P.José María Alba

Rvdo. P. José María Alba Cereceda, S.I.
Meridiano Católico Nº 195, mayo de 1995

Quiero hablaros de vuestro carácter y la manera de que consigáis tener carácter y ser hombres y mujeres de carácter.

Comprenderéis que no voy a entrar en descripciones psicológicas que no hacen al caso. Me voy a contentar con señalaros los medios espirituales para que alcancéis el ideal de tener carácter La gracia perfecciona la naturaleza. Los santos fueron hombres de extraordinario carácter, las personalidades más robustas de su época, tanto en lo humano, como en la vocación a la que Dios les llamó.

EL carácter es la fisonomía moral, espiritual y humana que marca a un individuo.

La formación del carácter es empresa de toda la vida. Un gran hombre, un santo, no se hace en un esfuerzo de un momento. Es un rudo trabajo de todos los meses y años de una vida orientada en la consecución de un ideal.

Pos esa razón, los puntos fundamentales para conseguir día a día un gran carácter son los siguientes:

Primero. -Tener siempre en nuestra memoria el ideal perfecto a que Dios nos llama, Realizados seriamente los Ejercicios Espirituales, y conocido el ideal de mi vocación, a cuya consecución me llama el Señor, renovar cada día mi compromiso de amor y de honor, con súplica humilde de la gracia para no ser infiel.

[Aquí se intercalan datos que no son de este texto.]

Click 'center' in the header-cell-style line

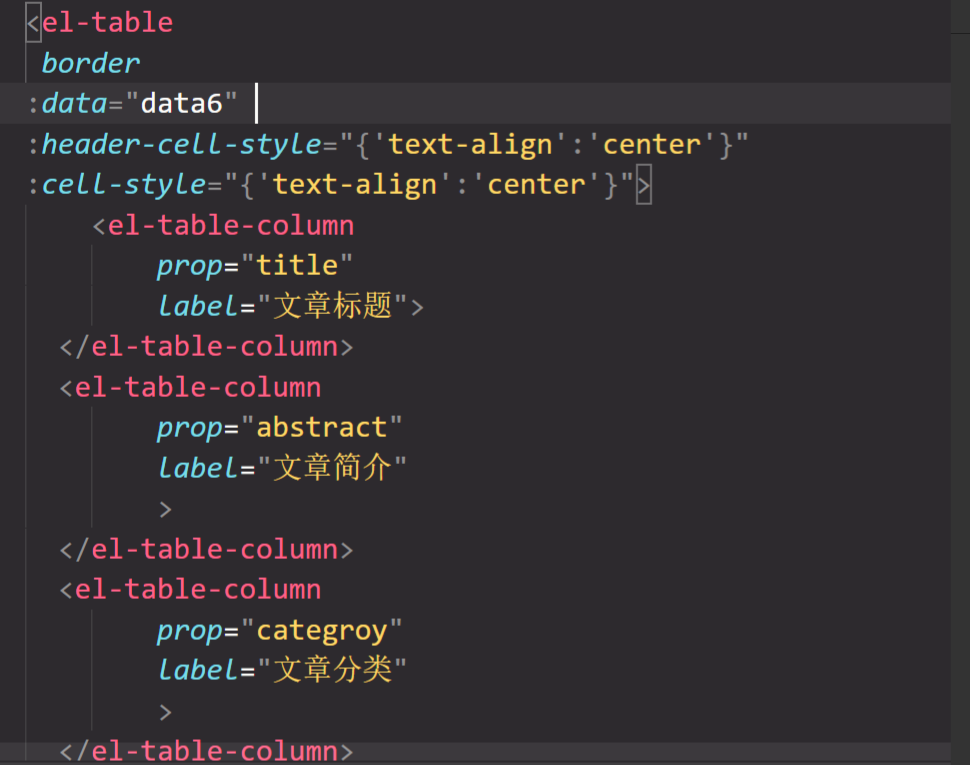[652, 144]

Segundo. -Conocimiento propio para saber con claridad y sin subterfugios lo que debo corregir, y lo que debo encauzar. El examen de conciencia bien practicado todos los días, la reflexión sobre los fracasos y los éxitos de nuestras acciones, para obtener una enseñanza de conducta, las advertencias recibidas de amigos y familiares, que nos ayudan a rectificar nuestro proceder y pensar, son medios utilísimos que centran nuestra personalidad en el marco del ideal a/ que estoy llamado.

Tercero. -El plan de vida es fundamental para que toda la energía del alma se ordene en un sentido de fidelidad a la propia vocación. Nuestra volubilidad e inconstancia, nuestra ligereza y hasta pérdida de tiempo. El plan de vida llevado con constancia día a día, es una escuela de carácter formidable que nos lleva en derechura al ideal que ha de regir nuestra vida.

Cuarto. -Finalmente, tenemos que tener en cuenta el medio que en cierto sentido los resume todos: me refiero a la dirección espiritual. La dirección espiritual me ayudará a descubrir mi vocación, a penetrar en mi conocimiento propio, a marcarme el plan de vida, a regular mis prácticas de piedad, de apostolado, mis tiempos de oración, lectura espiritual, mis medios de formación. Con la ayuda de una prudente dirección espiritual mi carácter se robustecerá, sabré en cada momento qué actitud tomar, y tomará mi vida a la orientación firme en la que mi voluntad irá configurando un carácter bien formado para gloria de Dios y bien de cuantos me rodeen.

Hombres de voluntad firme necesita hoy la Iglesia y la Patria, Hombres de carácter que sean sal de la tierra y ciudad en lo alto, serán los constructores de un mundo en el que han de reinar los Sagrados Corazones de Jesús y de María.